Fix pingback website entries.

/usr/local/bin/fix-isso-comments.py -a -v --dbfile isso.kb2.db -m "https://bgstack15.wordpress.com/" -N "/blog/posts/" --action pingbacks

Isso is ready to run, with corrected content, so test it to ensure correctness.

sudo systemctl daemon-reload
sudo systemctl start isso

Ensure that port 8080 is listening, and that you can pull isso contents. Isso only responds to hostname requests that match what is configured, so you have to use the --resolve parameter so curl sends that hostname.

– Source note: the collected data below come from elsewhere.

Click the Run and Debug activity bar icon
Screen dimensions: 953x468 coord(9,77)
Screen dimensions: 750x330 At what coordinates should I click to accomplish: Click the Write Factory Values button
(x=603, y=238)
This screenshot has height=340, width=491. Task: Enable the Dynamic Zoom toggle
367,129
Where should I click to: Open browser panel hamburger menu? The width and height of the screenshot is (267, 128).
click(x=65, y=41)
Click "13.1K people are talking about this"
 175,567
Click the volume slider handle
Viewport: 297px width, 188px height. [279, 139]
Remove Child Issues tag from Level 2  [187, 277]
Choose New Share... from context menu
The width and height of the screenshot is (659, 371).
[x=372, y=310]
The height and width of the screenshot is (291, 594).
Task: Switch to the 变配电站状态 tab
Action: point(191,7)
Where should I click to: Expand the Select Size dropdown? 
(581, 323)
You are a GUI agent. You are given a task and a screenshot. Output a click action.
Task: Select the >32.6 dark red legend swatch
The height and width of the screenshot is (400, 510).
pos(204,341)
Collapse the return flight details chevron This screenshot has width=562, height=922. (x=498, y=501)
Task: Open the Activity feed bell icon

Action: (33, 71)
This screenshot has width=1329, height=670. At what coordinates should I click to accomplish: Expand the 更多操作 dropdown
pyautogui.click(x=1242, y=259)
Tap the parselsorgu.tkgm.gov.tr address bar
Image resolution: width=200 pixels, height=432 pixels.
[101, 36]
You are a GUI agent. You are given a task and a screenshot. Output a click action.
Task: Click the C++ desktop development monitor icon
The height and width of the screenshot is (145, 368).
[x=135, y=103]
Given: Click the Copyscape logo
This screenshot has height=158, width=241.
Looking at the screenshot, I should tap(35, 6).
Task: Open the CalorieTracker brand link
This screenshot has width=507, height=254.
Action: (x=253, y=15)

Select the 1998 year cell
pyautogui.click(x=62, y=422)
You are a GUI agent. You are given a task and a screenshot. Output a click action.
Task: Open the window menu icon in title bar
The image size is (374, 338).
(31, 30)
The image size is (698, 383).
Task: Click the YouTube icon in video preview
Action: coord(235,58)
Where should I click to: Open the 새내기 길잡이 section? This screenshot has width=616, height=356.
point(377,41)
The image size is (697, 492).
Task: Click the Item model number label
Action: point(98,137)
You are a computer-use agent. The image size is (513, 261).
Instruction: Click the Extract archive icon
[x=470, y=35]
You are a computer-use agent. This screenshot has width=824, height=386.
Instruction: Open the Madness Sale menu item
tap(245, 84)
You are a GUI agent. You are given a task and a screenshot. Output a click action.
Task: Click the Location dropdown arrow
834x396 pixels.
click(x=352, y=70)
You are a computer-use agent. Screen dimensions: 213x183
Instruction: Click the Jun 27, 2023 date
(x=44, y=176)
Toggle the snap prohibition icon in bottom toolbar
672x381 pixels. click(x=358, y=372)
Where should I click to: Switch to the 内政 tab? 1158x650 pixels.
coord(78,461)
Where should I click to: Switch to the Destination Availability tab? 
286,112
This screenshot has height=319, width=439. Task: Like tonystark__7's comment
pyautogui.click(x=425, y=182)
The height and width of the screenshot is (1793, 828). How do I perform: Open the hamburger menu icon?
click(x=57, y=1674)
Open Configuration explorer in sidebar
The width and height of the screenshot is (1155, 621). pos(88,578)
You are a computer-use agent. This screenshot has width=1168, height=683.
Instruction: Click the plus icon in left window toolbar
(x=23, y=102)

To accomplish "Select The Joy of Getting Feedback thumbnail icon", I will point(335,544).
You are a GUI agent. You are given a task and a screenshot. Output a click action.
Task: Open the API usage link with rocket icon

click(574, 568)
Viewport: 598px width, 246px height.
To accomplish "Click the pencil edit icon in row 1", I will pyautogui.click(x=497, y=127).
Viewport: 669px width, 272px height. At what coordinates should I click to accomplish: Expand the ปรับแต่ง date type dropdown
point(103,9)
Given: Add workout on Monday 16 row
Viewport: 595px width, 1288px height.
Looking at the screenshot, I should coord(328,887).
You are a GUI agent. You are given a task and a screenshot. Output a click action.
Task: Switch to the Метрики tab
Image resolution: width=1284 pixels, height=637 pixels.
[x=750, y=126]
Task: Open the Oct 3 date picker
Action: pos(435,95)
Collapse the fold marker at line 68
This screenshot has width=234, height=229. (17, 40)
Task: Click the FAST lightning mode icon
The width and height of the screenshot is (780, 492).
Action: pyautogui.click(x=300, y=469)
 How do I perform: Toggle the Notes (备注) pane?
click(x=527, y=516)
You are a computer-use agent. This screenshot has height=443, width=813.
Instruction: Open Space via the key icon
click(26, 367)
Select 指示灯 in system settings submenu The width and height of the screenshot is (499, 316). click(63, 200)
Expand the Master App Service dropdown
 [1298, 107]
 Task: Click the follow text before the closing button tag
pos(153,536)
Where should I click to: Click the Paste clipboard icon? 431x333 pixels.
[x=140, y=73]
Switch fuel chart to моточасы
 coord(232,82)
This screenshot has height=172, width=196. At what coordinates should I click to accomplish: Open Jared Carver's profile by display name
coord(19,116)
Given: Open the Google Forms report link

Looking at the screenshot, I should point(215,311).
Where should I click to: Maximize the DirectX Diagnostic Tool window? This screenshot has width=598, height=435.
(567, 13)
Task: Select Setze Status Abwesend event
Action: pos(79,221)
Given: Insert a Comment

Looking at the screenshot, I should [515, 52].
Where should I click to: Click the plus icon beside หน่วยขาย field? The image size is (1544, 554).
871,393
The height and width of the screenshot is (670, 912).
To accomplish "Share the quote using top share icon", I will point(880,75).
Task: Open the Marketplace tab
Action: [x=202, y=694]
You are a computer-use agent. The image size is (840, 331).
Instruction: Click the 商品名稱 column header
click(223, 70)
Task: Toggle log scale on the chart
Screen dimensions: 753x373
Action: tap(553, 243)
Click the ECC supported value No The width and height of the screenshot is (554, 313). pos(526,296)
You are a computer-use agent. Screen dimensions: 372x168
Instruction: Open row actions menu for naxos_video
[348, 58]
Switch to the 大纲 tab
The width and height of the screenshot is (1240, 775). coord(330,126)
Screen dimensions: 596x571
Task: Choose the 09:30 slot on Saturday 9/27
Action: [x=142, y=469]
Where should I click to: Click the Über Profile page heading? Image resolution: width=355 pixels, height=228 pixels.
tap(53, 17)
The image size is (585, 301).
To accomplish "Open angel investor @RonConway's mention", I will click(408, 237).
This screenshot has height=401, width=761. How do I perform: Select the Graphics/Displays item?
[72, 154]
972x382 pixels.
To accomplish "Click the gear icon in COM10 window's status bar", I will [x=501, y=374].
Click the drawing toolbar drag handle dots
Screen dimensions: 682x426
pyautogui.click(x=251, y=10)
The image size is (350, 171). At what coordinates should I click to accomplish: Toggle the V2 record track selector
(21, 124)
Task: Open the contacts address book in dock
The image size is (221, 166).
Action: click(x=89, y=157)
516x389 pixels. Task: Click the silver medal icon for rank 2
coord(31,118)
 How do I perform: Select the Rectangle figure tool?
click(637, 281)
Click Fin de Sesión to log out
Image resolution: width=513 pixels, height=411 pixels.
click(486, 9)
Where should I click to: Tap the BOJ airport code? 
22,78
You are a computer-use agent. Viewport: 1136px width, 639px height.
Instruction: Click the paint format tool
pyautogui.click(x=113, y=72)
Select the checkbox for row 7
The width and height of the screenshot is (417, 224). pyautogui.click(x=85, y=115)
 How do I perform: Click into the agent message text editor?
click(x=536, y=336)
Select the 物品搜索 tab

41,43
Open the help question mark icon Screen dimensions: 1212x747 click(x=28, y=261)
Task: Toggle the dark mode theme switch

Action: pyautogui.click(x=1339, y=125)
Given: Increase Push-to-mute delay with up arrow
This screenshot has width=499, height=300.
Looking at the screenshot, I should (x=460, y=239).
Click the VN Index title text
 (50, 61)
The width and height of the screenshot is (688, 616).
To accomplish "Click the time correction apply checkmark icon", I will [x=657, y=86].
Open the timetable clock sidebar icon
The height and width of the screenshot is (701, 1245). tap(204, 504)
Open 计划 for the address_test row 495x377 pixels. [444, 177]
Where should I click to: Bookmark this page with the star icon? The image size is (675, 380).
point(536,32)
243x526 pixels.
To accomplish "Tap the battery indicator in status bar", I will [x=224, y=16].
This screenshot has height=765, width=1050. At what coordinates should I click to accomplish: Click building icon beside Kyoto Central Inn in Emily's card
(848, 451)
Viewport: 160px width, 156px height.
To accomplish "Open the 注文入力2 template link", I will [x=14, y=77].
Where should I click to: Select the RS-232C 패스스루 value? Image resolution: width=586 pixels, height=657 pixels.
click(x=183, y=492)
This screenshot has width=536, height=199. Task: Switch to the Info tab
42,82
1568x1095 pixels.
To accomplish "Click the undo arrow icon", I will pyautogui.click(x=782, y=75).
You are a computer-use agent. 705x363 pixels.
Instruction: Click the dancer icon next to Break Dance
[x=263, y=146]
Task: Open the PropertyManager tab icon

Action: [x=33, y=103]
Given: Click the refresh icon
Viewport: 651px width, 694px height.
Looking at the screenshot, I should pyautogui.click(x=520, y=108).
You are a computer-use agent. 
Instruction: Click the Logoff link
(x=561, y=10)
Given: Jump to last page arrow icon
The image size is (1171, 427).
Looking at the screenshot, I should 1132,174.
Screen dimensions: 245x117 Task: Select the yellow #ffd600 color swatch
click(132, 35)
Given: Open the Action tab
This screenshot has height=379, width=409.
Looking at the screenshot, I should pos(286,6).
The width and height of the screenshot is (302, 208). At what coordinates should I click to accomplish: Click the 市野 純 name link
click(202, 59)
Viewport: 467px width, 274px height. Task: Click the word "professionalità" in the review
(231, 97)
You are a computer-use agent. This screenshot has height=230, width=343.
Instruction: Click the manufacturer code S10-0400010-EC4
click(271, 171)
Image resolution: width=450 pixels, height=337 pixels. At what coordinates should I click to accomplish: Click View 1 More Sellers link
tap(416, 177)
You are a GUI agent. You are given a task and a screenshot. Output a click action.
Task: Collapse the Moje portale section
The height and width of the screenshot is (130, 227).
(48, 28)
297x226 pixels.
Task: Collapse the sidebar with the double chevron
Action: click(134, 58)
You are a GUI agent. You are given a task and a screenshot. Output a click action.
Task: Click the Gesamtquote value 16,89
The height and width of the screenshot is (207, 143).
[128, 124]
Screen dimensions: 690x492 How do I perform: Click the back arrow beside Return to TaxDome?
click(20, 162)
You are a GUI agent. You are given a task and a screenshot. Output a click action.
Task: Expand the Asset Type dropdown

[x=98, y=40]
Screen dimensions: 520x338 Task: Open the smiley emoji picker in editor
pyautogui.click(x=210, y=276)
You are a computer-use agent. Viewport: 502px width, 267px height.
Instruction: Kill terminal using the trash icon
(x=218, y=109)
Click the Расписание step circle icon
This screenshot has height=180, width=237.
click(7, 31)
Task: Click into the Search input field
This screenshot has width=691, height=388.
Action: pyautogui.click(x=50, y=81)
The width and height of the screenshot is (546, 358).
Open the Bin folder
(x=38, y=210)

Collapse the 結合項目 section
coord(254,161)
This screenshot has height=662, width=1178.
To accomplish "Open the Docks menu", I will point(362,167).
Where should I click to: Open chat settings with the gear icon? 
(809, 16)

sudo netstat -tplnu | grep 8080
curl -L --resolve bgstack15.ddns.net:8080:127.0.0.1 http://bgstack15.ddns.net/isso/js/embed.min.js
Modify nginx

Nginx is used on doc7-01a primarily for this blog, but it does have other uses. This post might not contain all the nginx settings in use. Nginx was modified with the certbot logic to use https and is not described in detail here. The CentOS 7 default nginx.conf includes all files from glob default.d/*.conf.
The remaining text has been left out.